Diffusion in liquid and fick’s law


Diffusion in liquid has been natural occurrences in our daily activities but to our notice we know take cognizance of them. Diffusion can occur in solids, liquid and gases. Diffusion is faster in gaseous state than liquids having the least as the solids. From our basic understanding and definition diffusion is defined as follows:

Diffusion is the movement of molecules of a substance from the region of higher concentration to lower concentration over a period of time. Diffusion in liquids occurs when two or more substances mixed together to attain an appreciable level of equilibrium within the molecular movement. An experiment carried out to determine the rate of equilibrium and to determine the diffusion coefficient using one mole of sodium chloride.

The principle of mass and heat transportation is base on two principles: convection and diffusion. Convection is the process of by which substances or heat is transferred as a result of the mean motion of the carrier fluid bought about by difference in temperature.
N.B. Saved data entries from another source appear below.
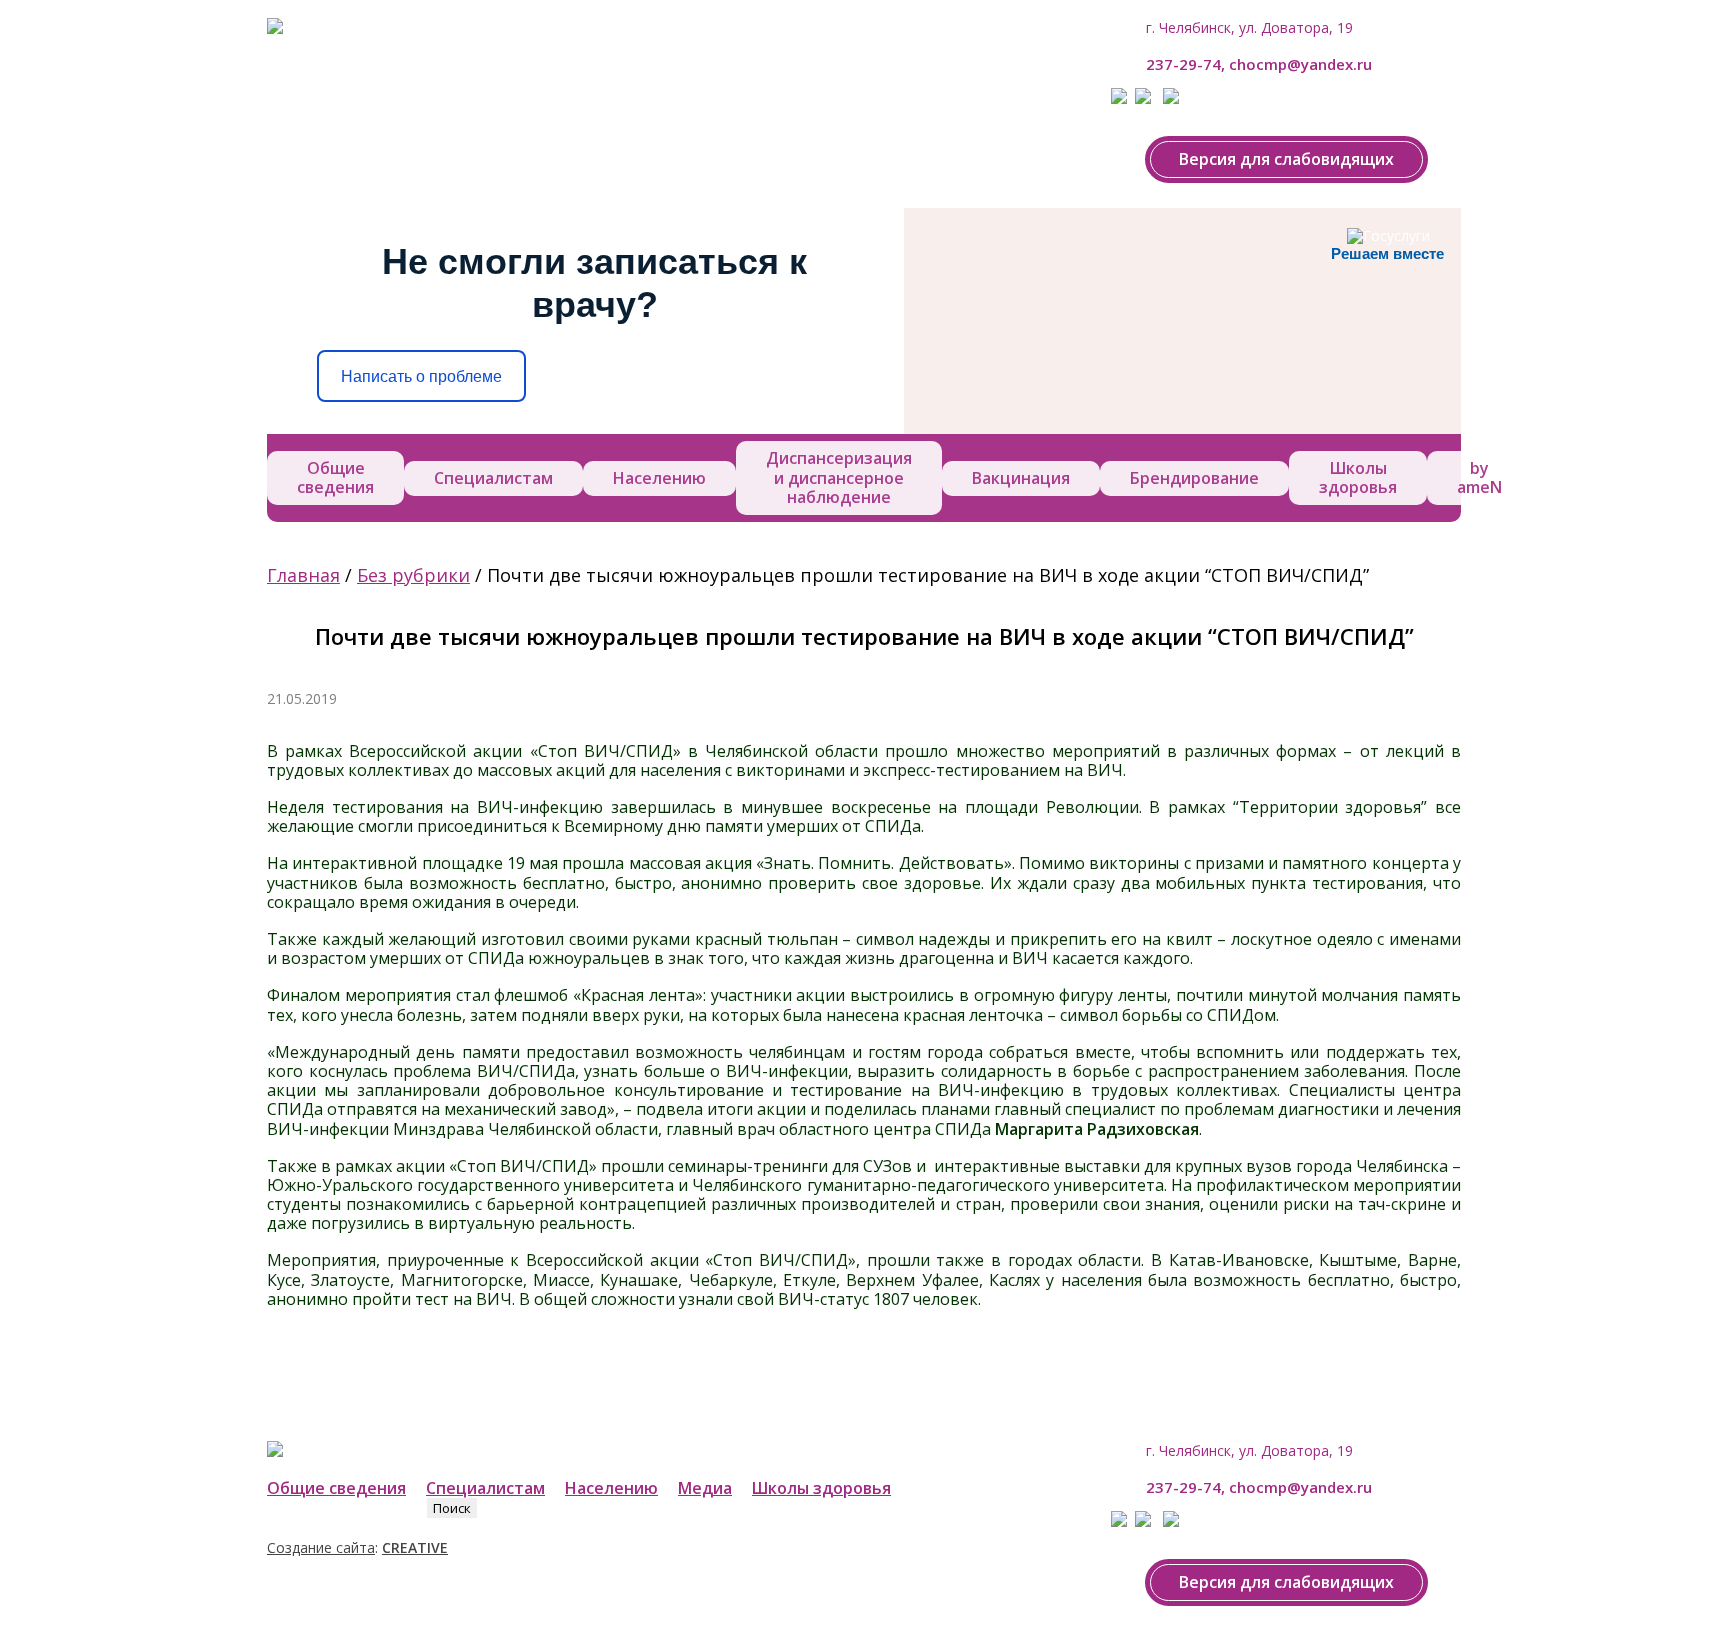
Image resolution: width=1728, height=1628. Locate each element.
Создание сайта (321, 1547)
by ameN (1479, 477)
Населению (659, 478)
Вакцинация (1021, 478)
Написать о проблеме (421, 376)
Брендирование (1194, 478)
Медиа (705, 1488)
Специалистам (493, 478)
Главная (303, 575)
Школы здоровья (1358, 477)
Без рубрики (413, 575)
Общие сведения (335, 477)
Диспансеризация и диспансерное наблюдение (839, 477)
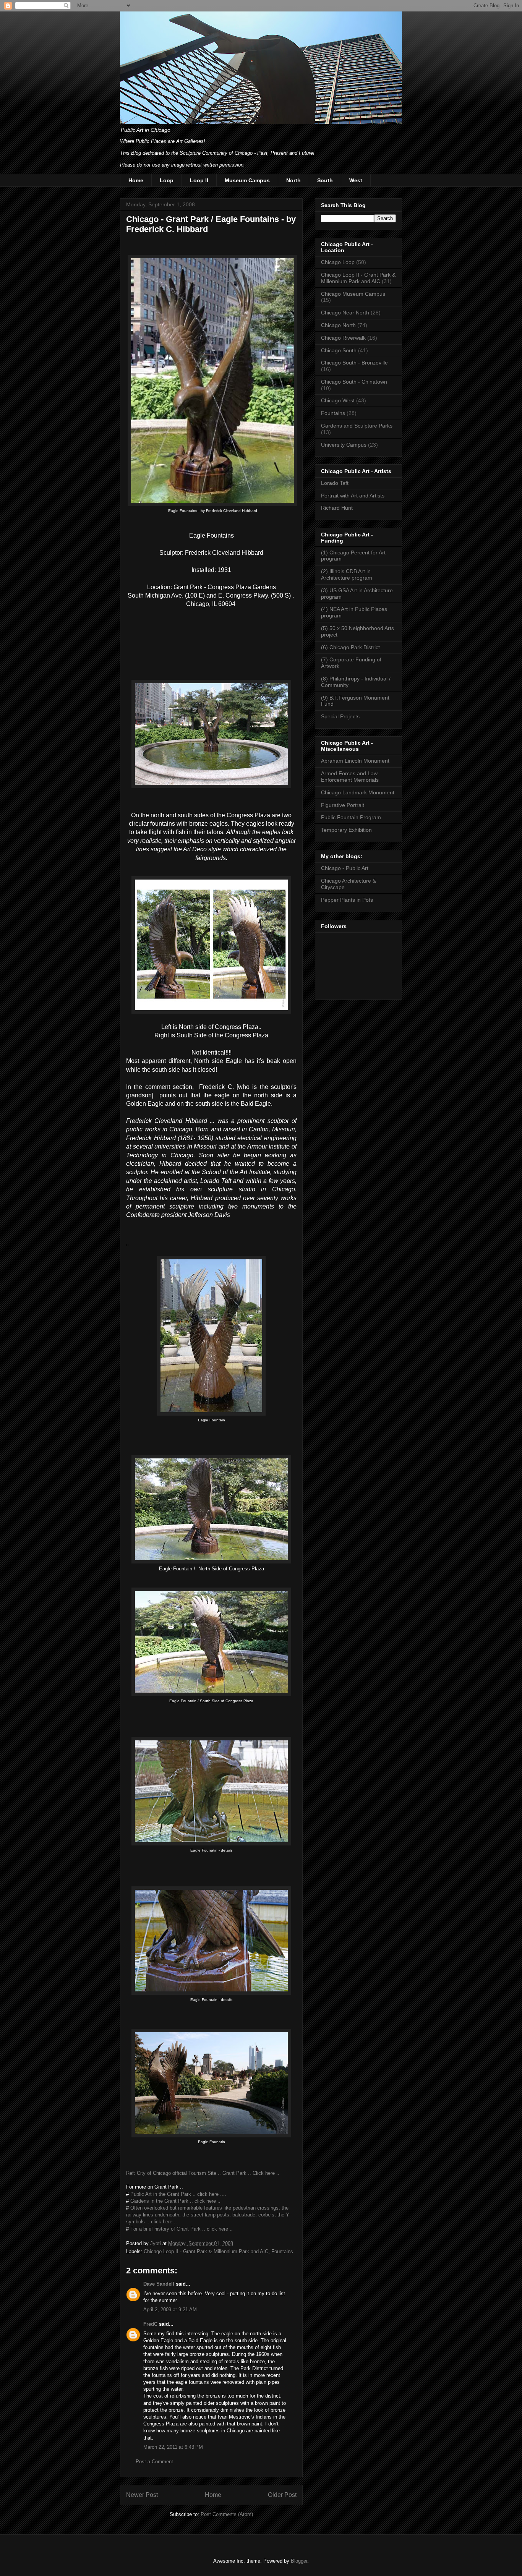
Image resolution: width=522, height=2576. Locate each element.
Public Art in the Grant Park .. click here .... (178, 2194)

Diffusion is the process by which materials are transferred by random thermal motion of the molecules within the fluid. This motion can be macroscopic or microscopic.


Methods of experiment.

A small volume of concentrated solution is placed on one side of the honey comb of a capillary, inside the glass diffusion cell, whilst the other side consist initially of a volume of pure solvent (water). As diffusion of the solute occurs, the concentration within the larger volume increases and is monitored with a conductivity concentration meter within the bulk liquid.

Brownian motion

One of the simplest ways to explain diffusion in liquids is by the famous experiment performed by a botanist called Robert Browns in 1827. detailed history of Brown. He viewed through a microscope and saw how the particles are trapped in cavities inside a pollen grain in water, he observed that the pollen grains were moving randomly but in an irregular form, this he could not explain what mechanism caused the motion.

Before he observed this, theories about the existence of atoms and molecules has been made and Albert Einstein has published a paper in 1905 that explains in precise detains how the motion that Brown had observed was as a result of individual molecules of water interacting with the pollen grains.

Another example of diffusion is found in living organisms, in the aspect of movement of oxygen from the environment to the blood stream. inhalation and exhalation processes in the thoracic and alveoli. The distribution of materials in the body makes use of diffusion principles. Also the trapping of oxygen by plants through the stomata to different region of the plant is also by diffusion principles.

Fick’s law of diffusion.

Fick’s law is one the ways to approach diffusion studies,: phenomenological approach defines diffusion as the movement of substances from region of higher concentration to the region of lower concentration without bulk motion. According to his law, ‘the diffusion flux is proportional to the negative gradient of the concentration’. This law was developed from the concept of thermodynamic s and non equilibrium thermodynamics. Diffusion is results from the random walk of the diffusing particles.

Conductivity of the solution

From diffusion theory and experimental proof of the diffusion of one mole of sodium chloride with water, it is proved that the conductivity of a solution increases with increase in temperature and time. This is because of the different in levels of concentration of the solution in contact. When a graph of conductivity is plotted against time and an accurate line of best fit is ensured, a straight line is obtained.

When a concentration of a solution is increased as a result of increased temperature, this causes dissociation of molecules into ions and the mobility of the ions to different region in the fluid is facilitated.